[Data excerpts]
BEGIN

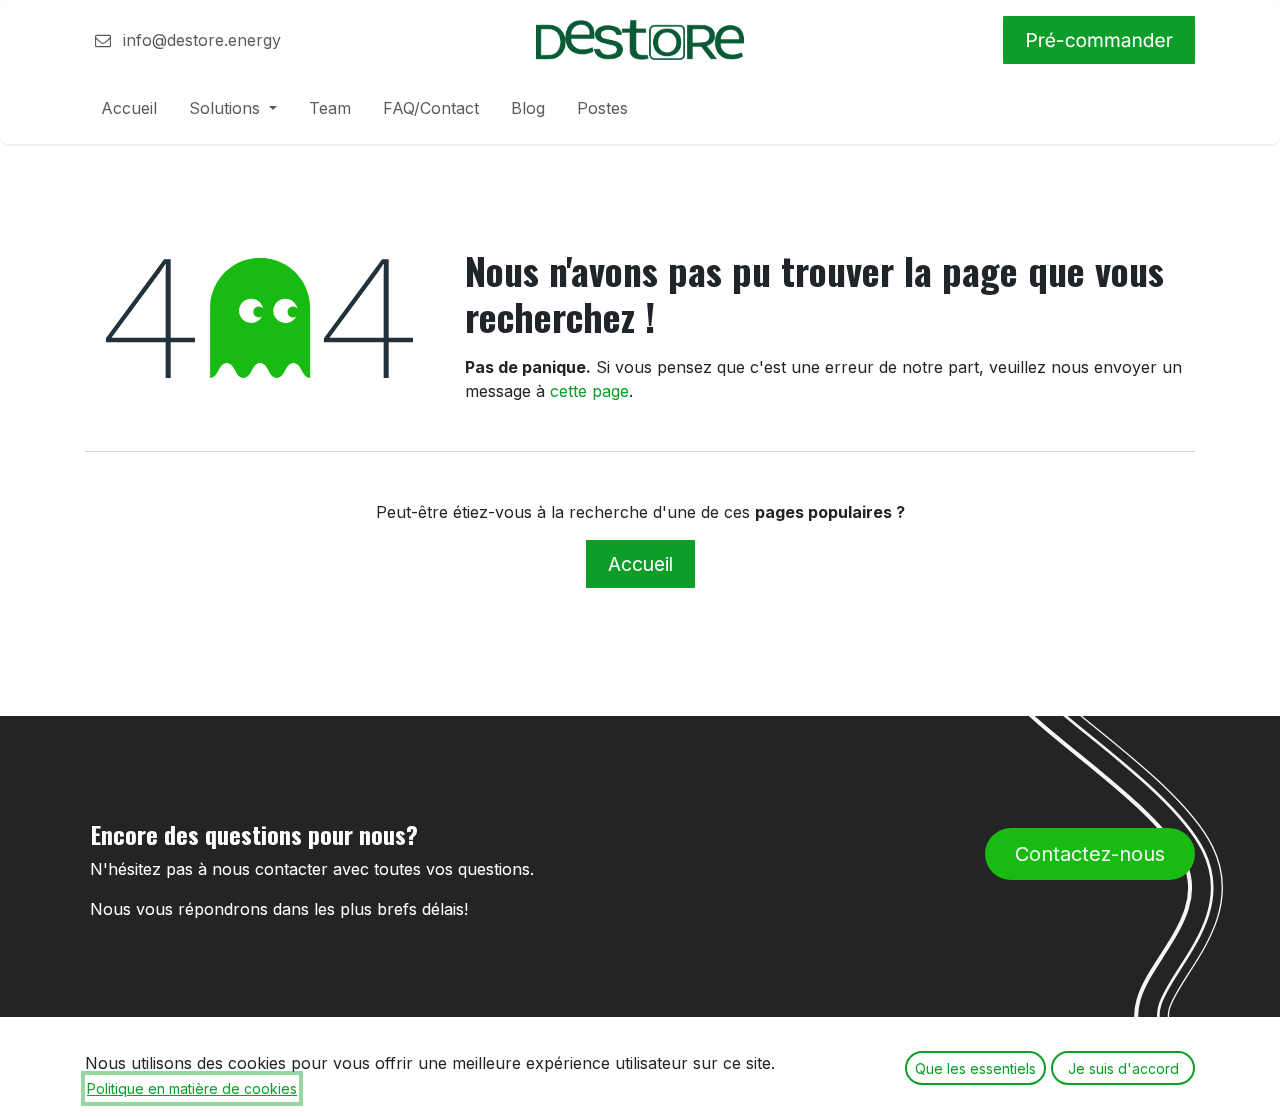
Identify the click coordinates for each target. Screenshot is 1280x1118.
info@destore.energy (199, 40)
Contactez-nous (1090, 854)
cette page (589, 391)
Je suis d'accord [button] (1123, 1068)
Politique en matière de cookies (192, 1088)
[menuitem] (129, 112)
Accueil (640, 564)
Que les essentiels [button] (975, 1068)
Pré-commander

END

# [GOAL OF THE EXERCISE]
Please retype all the entries word for word, omitting the pictures.

# [WORKED SOLUTION]
Identify the click coordinates for each target. Screenshot is 1280x1118.
info@destore.energy (199, 40)
Contactez-nous (1090, 854)
cette page (589, 391)
Je suis d'accord [button] (1123, 1068)
Politique en matière de cookies (192, 1088)
[menuitem] (129, 112)
Accueil (640, 564)
Que les essentiels [button] (975, 1068)
Pré-commander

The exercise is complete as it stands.